Recuerdo que ocho años antes nos contaron que un tal Conde Vorontsov llegó a tener 10.000 esclavos (sí, eso dijeron) justo antes de la Revolución Rusa y que en esas condiciones parecía totalmente razonable que estallara el movimiento social armado. Pensé en cómo se debía entender el concepto "esclavitud" durante el siglo XIX en la ciudad de Odessa y también en "Lo que el Viento se llevó" y la Guerra de Secesión (porque mis mecanismos intelectuales trabajan yendo y viniendo veinte veces de todos los sitios, siempre al batiburrillo). Una señora de unos cincuenta años cantó estruendosamente "Potemkin" en la famosa escalera homenajeando al barco acorazado y mi hermano y yo nos aguantamos la risa (parecía la Castafiore de Tintín buscando al Capitán Haddock) amenazados silenciosamente a un metro de distancia por los ojos penetrantes de mi padre.
Un día compré en una librería una especie de manual de bolsillo de Radiología de la mano (aún desconocía cuál sería mi destino) elaborado con papel reciclado, fotos escasas impresas en calidad pésima y escrito en ruso. Lo conservo. Años después publicaron en España un pequeño cuaderno similar sobre imagen osteoarticular de la mano que se tituló "Radiología en Blanco y Negro" en papel satinado, del que se han elaborado varías ediciones.
Nos divertía la televisión matutina cuando impartían clase de gimnasia unas damiselas con mallas estrambóticas muy muy entradas en carnes que animaban la atmósfera rancia a compás de compasillo “ odin один, dva два, tri три, chyetirye четыре“, estilo Eva Nasarre de la región, algo así como Martes y Trece en Nochevieja.
En otra ocasión compré un gorro de pelo artificial (hoy intacto) en unos almacenes deslavazados que recordaban a los economatos del siglo pasado donde se respiraba humanidad entremezclada con un fuerte olor a desinfectante y matarratas.

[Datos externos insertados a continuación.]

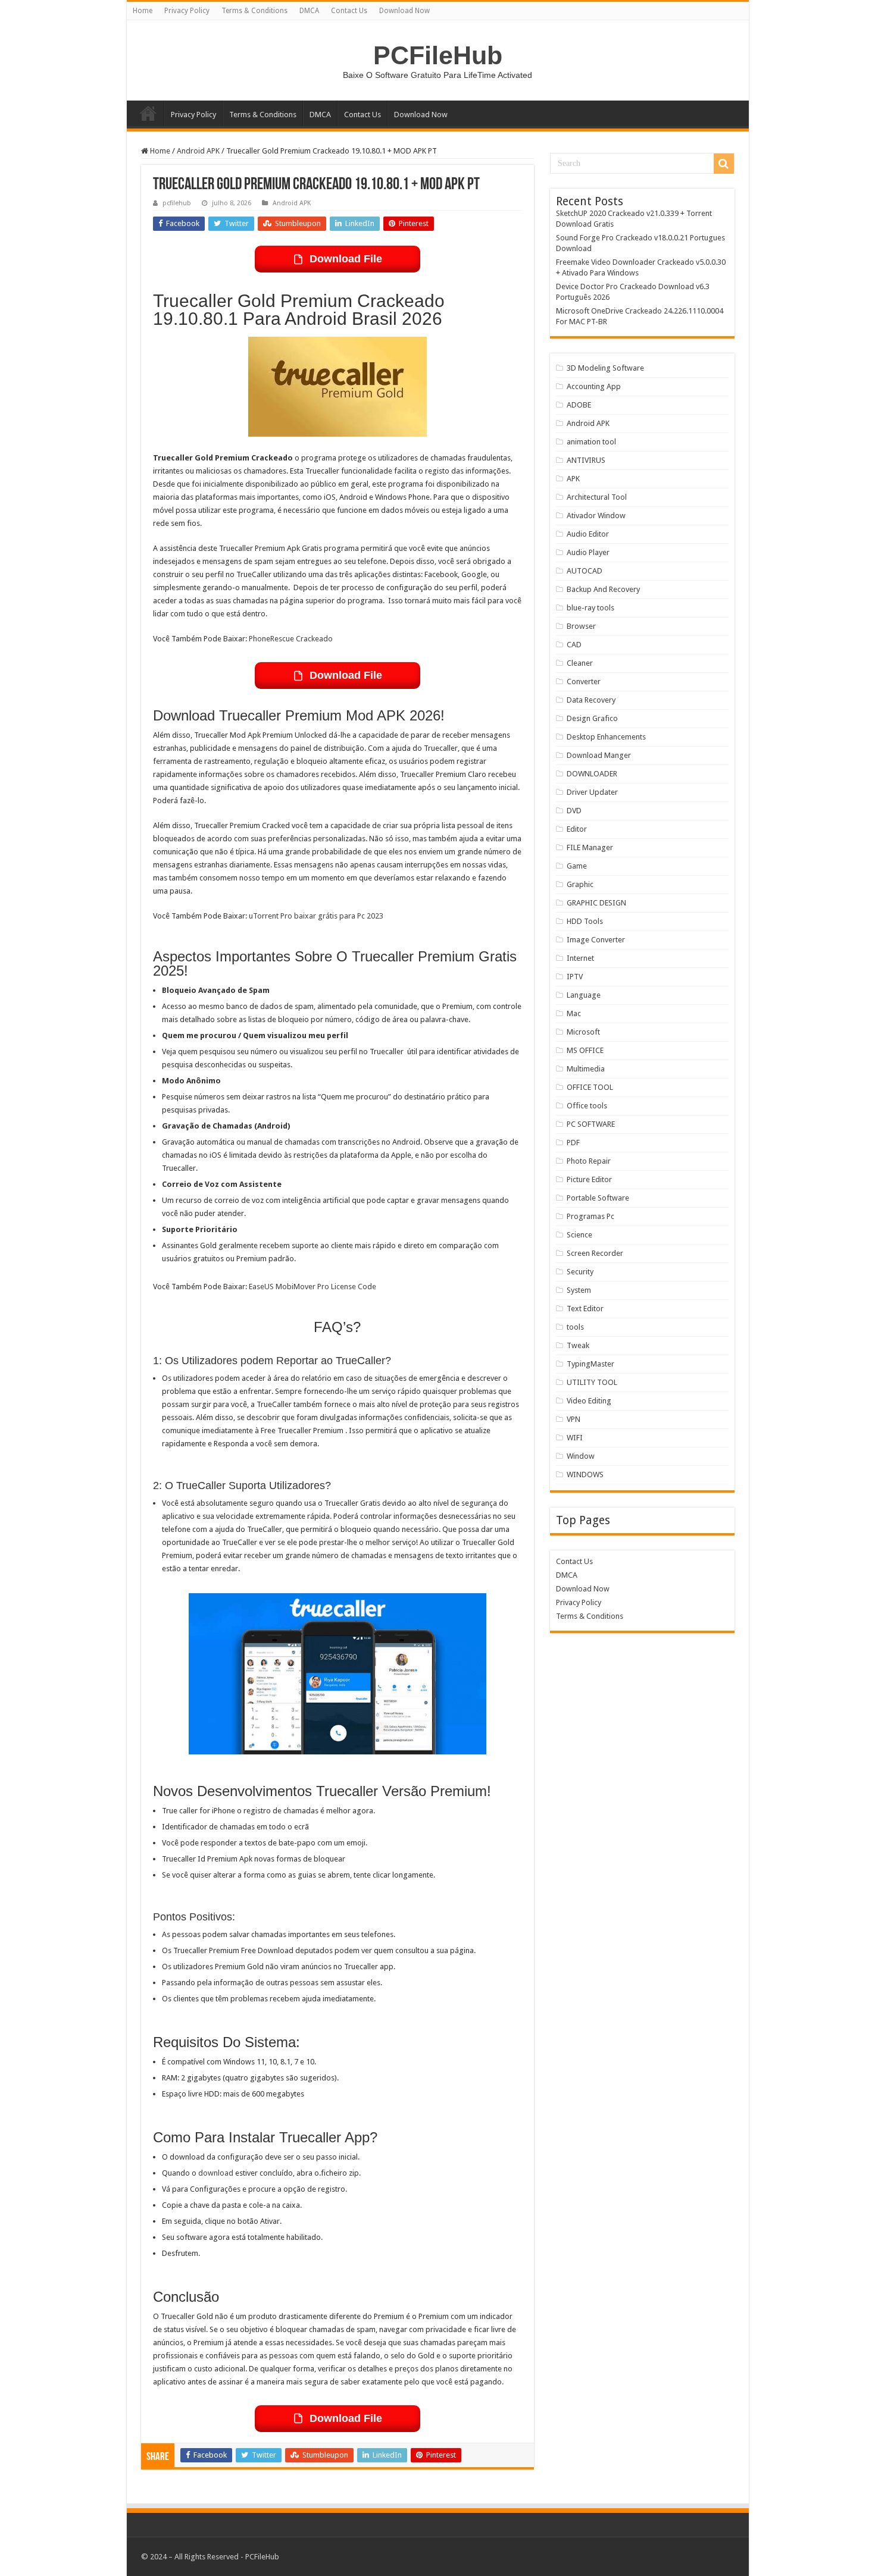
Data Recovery (591, 699)
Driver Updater (592, 792)
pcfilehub (176, 203)
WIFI (575, 1437)
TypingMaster (590, 1363)
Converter (584, 681)
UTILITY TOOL (592, 1382)
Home (142, 11)
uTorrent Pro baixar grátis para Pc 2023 (316, 915)
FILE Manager (590, 847)
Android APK (198, 150)
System (579, 1290)
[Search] (724, 163)
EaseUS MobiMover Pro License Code (312, 1286)
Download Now (404, 11)
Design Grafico (592, 718)
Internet (580, 958)
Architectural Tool (597, 497)
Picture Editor (589, 1179)
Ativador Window (596, 515)
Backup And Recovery (603, 589)
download (215, 2172)
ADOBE (579, 404)
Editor (577, 829)
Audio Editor (588, 533)
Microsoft (583, 1031)
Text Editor (585, 1308)
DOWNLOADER (592, 773)
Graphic (580, 884)
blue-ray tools (590, 607)
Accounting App (594, 386)
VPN (573, 1419)
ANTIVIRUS (586, 460)
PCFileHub (437, 55)
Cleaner (580, 663)
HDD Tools (585, 921)
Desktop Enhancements (606, 736)
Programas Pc (590, 1216)
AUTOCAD (584, 570)
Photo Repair (589, 1161)
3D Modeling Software (605, 367)
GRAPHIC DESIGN (596, 902)
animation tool (591, 441)
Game (577, 865)
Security (580, 1271)
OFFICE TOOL (590, 1087)
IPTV (575, 976)
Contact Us (349, 11)
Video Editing (589, 1400)
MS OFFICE (585, 1050)
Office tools (587, 1105)
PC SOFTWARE (591, 1124)
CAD (574, 644)
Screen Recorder (595, 1253)
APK (573, 478)
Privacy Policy (187, 11)
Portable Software (598, 1197)
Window (581, 1456)
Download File (346, 259)
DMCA (309, 11)
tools (575, 1327)
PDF (573, 1142)
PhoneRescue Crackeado (291, 638)
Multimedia (586, 1068)
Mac (574, 1013)
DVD (574, 810)
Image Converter (596, 939)
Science (579, 1234)
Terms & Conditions (254, 11)
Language (584, 995)
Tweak (578, 1345)
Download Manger (599, 755)
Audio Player (588, 552)
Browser (581, 626)
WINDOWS (585, 1474)
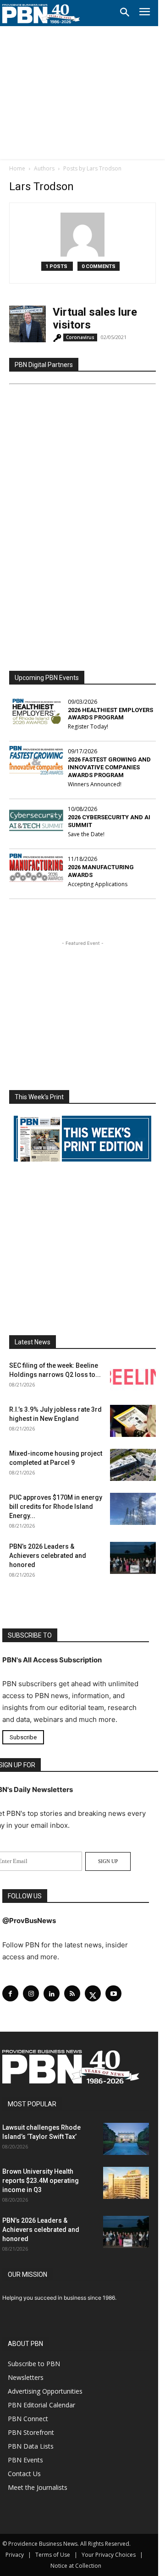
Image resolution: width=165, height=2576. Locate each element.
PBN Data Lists (31, 2446)
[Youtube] (113, 1993)
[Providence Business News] (41, 13)
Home (17, 168)
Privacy (15, 2555)
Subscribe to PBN (34, 2363)
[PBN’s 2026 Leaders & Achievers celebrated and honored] (133, 1558)
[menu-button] (144, 13)
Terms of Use (52, 2555)
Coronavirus (80, 337)
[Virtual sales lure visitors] (27, 324)
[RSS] (72, 1993)
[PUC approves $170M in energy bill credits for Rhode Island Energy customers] (133, 1509)
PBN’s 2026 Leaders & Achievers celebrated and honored (47, 1555)
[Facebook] (10, 1993)
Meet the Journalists (37, 2487)
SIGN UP (108, 1861)
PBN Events (25, 2459)
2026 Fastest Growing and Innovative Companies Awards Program (109, 767)
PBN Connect (28, 2418)
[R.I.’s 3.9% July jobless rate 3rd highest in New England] (133, 1421)
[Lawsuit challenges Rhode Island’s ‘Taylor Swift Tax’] (126, 2139)
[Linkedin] (52, 1993)
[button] (125, 13)
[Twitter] (93, 1993)
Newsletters (26, 2377)
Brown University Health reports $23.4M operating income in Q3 (40, 2180)
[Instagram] (31, 1993)
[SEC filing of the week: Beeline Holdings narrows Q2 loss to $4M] (133, 1377)
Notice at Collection (75, 2566)
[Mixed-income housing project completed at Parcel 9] (133, 1465)
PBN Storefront (31, 2432)
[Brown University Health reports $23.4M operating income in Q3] (126, 2183)
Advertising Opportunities (45, 2391)
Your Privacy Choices (109, 2555)
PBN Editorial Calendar (41, 2405)
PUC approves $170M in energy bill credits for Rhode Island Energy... (55, 1506)
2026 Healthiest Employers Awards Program (110, 714)
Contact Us (24, 2473)
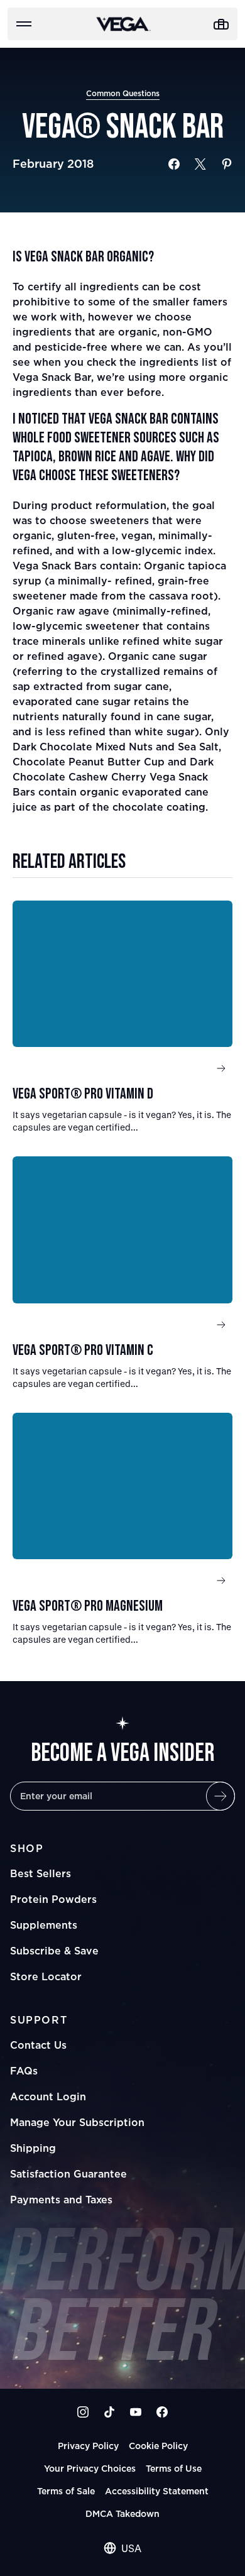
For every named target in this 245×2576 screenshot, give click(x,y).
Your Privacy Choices (90, 2468)
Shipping (33, 2148)
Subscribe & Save (54, 1950)
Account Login (48, 2096)
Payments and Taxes (61, 2199)
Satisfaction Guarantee (68, 2173)
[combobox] (122, 2548)
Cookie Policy (158, 2445)
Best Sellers (40, 1873)
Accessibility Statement (157, 2491)
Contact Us (38, 2045)
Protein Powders (53, 1899)
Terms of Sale (66, 2491)
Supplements (43, 1925)
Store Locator (46, 1976)
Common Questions (123, 93)
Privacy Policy (88, 2445)
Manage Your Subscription (77, 2122)
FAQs (24, 2070)
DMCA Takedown (122, 2513)
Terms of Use (174, 2468)
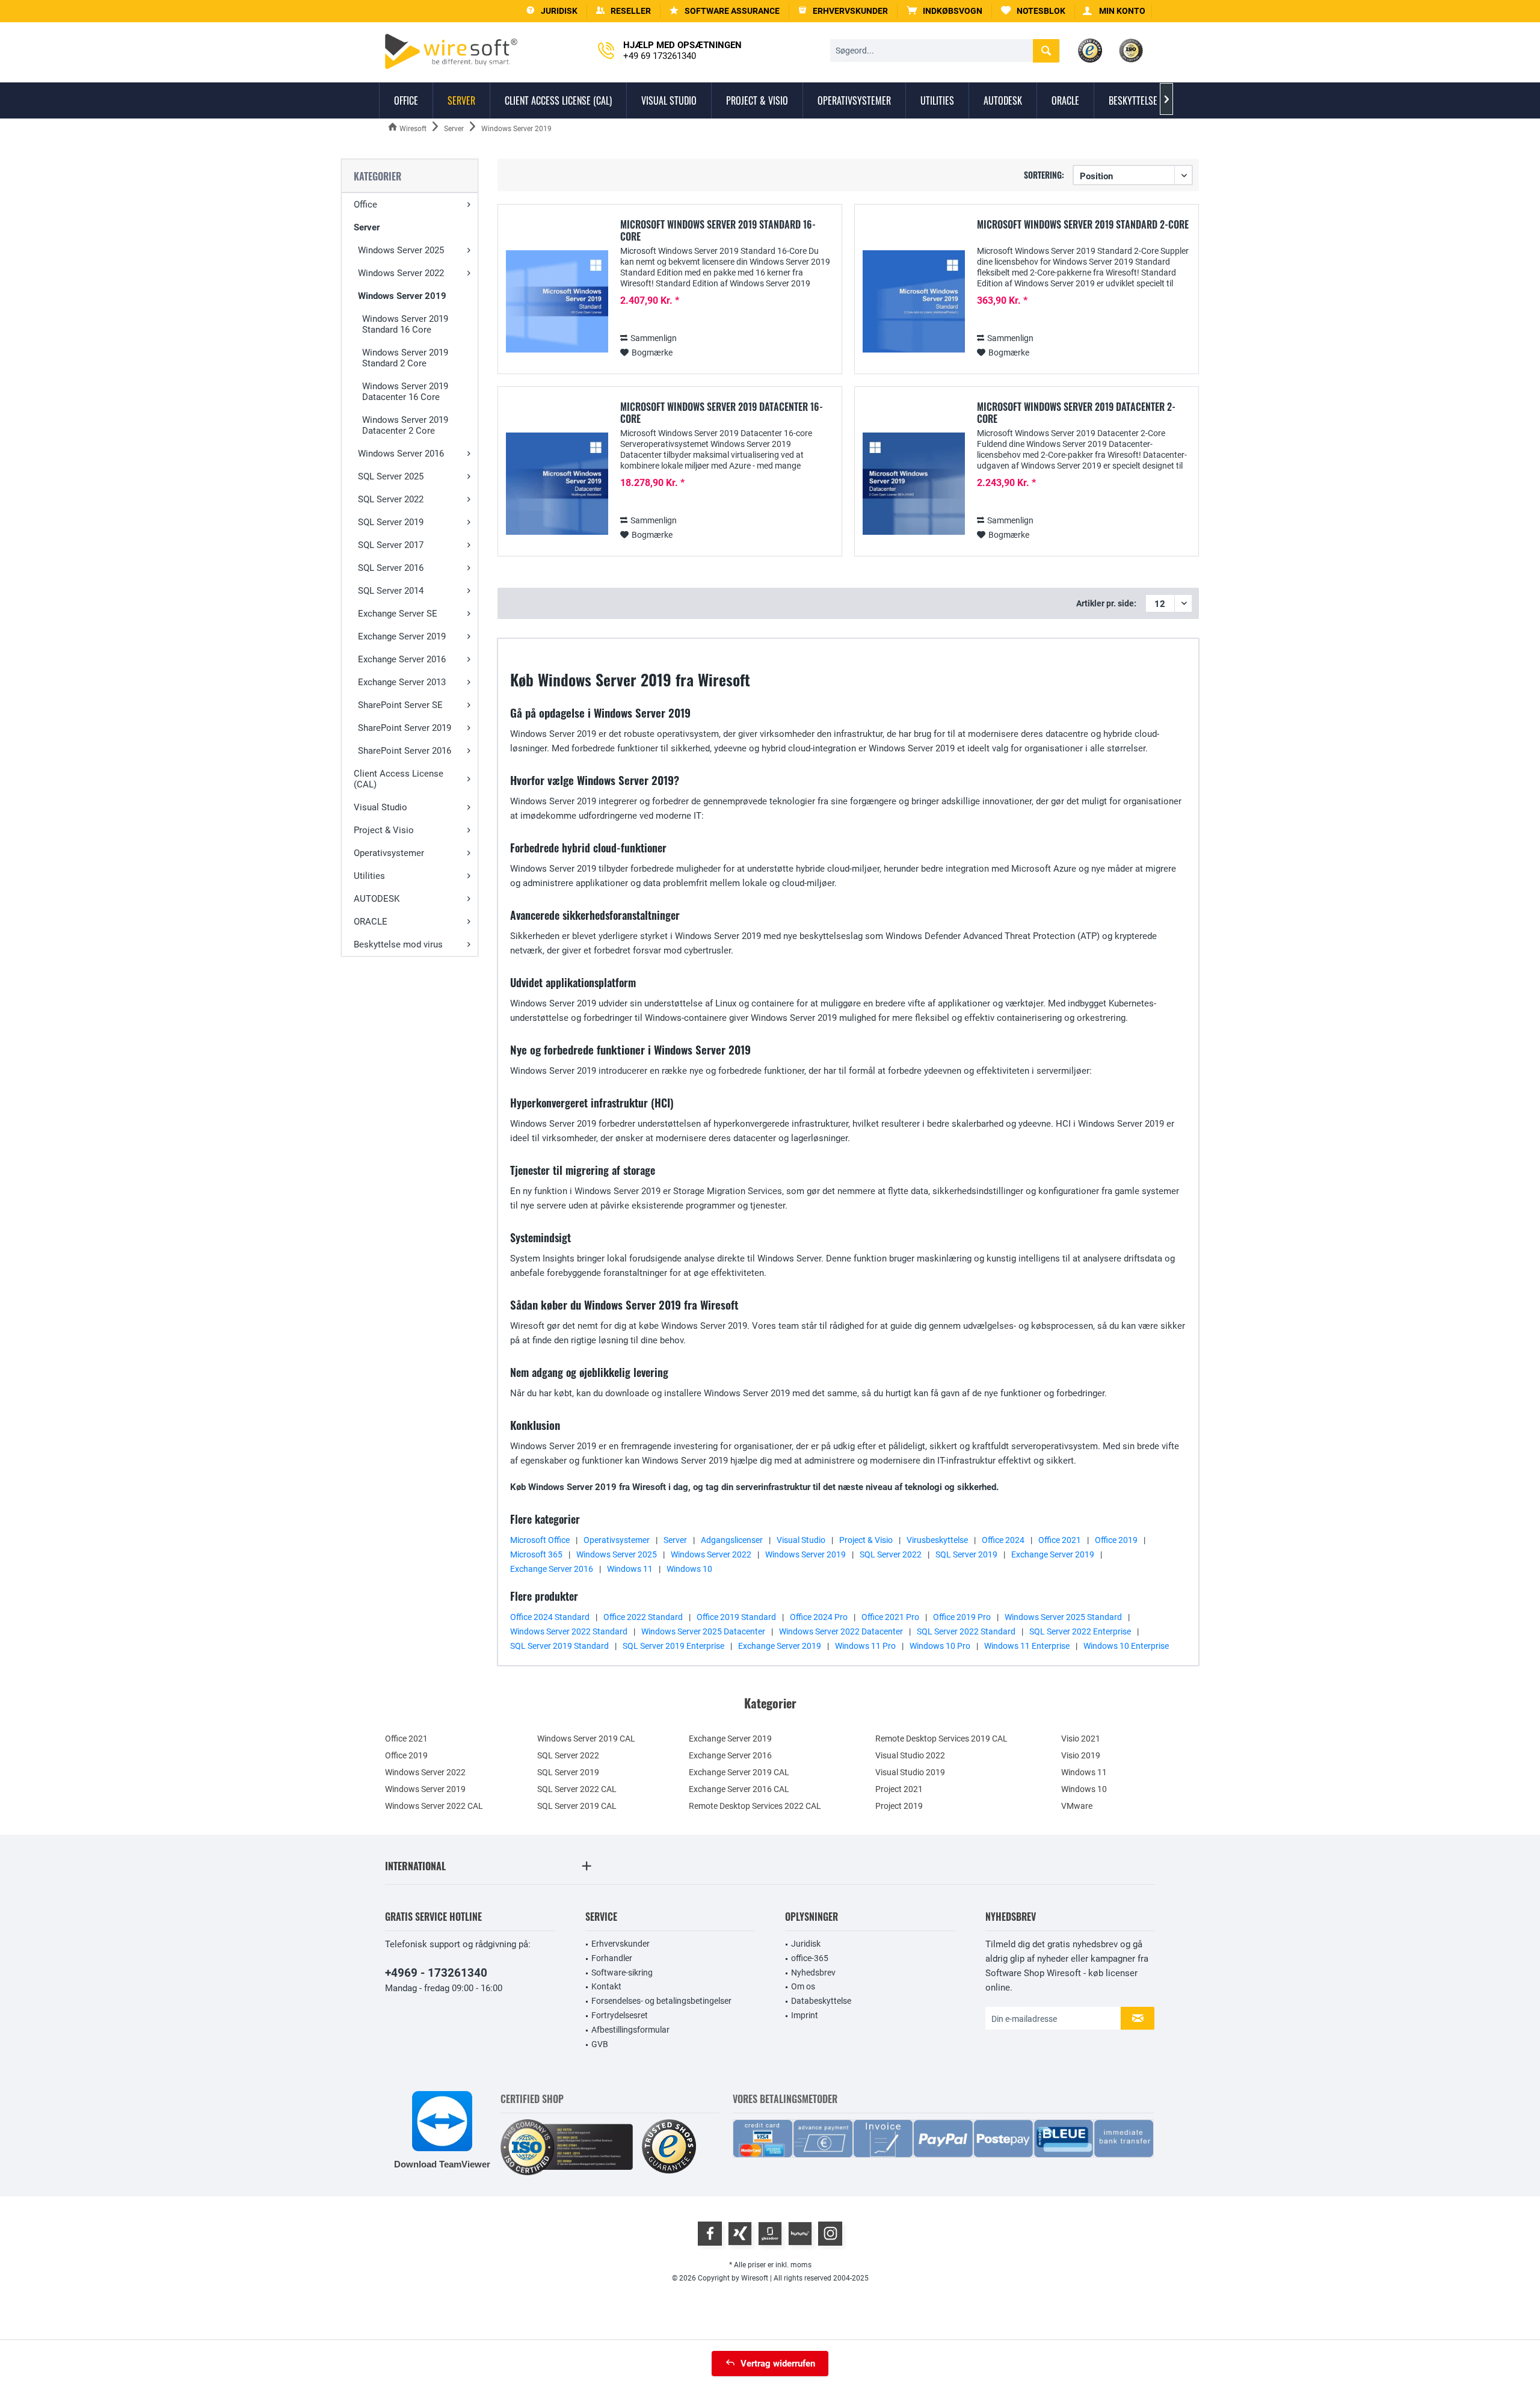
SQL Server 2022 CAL (577, 1789)
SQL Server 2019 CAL (577, 1806)
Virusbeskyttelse (937, 1540)
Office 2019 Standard (736, 1617)
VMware (1076, 1806)
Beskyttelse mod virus (398, 944)
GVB (599, 2044)
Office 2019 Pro (962, 1617)
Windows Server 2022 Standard (568, 1631)
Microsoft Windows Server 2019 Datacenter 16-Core (721, 413)
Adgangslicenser (732, 1540)
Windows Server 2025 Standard (1063, 1617)
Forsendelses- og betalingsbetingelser (661, 2001)
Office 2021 (1059, 1540)
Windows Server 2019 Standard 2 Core (405, 358)
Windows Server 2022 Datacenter (841, 1631)
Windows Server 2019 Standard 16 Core (405, 324)
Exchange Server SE (397, 613)
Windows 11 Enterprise (1027, 1646)
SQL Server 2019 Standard (559, 1646)
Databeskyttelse (821, 2001)
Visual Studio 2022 (910, 1755)
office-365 (809, 1958)
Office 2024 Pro (819, 1617)
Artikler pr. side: (1106, 603)
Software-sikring (622, 1972)
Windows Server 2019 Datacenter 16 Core (405, 391)
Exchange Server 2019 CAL (739, 1772)
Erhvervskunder (620, 1943)
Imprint (804, 2015)
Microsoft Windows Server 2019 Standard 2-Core (1083, 225)
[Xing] (740, 2234)
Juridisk (806, 1943)
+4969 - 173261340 (436, 1973)
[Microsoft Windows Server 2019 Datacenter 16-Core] (557, 484)
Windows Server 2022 (401, 273)
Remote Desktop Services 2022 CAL (755, 1806)
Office (365, 204)
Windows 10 (689, 1569)
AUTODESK (376, 898)
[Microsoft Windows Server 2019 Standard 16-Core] (557, 301)
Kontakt (606, 1986)
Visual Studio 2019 (910, 1772)
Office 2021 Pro (890, 1617)
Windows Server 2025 (401, 250)
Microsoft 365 (536, 1554)
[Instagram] (830, 2234)
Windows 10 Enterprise (1126, 1646)
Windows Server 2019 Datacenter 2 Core (405, 425)
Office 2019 (1116, 1540)
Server (367, 227)
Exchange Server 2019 (402, 636)
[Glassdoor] (770, 2234)
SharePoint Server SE (400, 705)
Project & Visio (384, 830)
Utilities (369, 875)
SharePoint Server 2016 (404, 750)
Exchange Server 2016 (402, 659)
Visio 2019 (1080, 1755)
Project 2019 (899, 1806)
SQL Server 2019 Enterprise (673, 1646)
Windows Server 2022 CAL (434, 1806)
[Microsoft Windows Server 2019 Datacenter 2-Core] (914, 484)
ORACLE (370, 921)
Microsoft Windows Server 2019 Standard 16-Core (718, 230)
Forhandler (611, 1958)
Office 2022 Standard (643, 1617)
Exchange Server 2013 (402, 682)
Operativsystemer (389, 853)
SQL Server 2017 (391, 545)
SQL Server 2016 (391, 567)
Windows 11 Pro (865, 1646)
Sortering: (1044, 174)
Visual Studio (380, 807)
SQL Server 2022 (391, 499)
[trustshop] (669, 2147)
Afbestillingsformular (630, 2029)
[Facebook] (710, 2234)
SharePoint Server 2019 (404, 727)
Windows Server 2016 (401, 453)
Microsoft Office (540, 1540)
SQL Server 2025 (391, 476)
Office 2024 (1003, 1540)
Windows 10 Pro (940, 1646)
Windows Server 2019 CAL (586, 1738)
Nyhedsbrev (813, 1972)
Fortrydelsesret (619, 2015)
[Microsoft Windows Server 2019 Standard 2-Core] (914, 301)
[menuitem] (945, 11)
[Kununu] (800, 2234)
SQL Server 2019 (391, 522)
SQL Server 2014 (391, 590)
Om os (803, 1986)
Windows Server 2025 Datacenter (703, 1631)
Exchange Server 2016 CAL (739, 1789)
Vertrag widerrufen (778, 2363)
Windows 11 (630, 1569)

Nos divertíamos, aunque no tanto cuando mi hermano observó atónito las lesiones cutáneas de una pobre mujer de pañuelo a la cabeza sentada a su lado (con toda probabilidad preneoplásicas y secundarias a la radiación) en un avión de Aeroflot que volaba desde Kiev a Moscú, con sus dos hijos pequeños y un orinal de loza en el bolso. A la mañana siguiente Lenin nos recibía blanco como la leche en su mausoleo de la Plaza Roja a paso y estética castrense. Y a los pocos días nos dejábamos deslumbrar por los samovares y las escalinatas del Palacio de Invierno de los zares en lo que entonces se llamaba Leningrado.
Lo cierto es que ya no me gusta tanto viajar. Esta puñetera globalización y las hordas de turistas paseantes cada vez más entontolinados me producen escalofríos.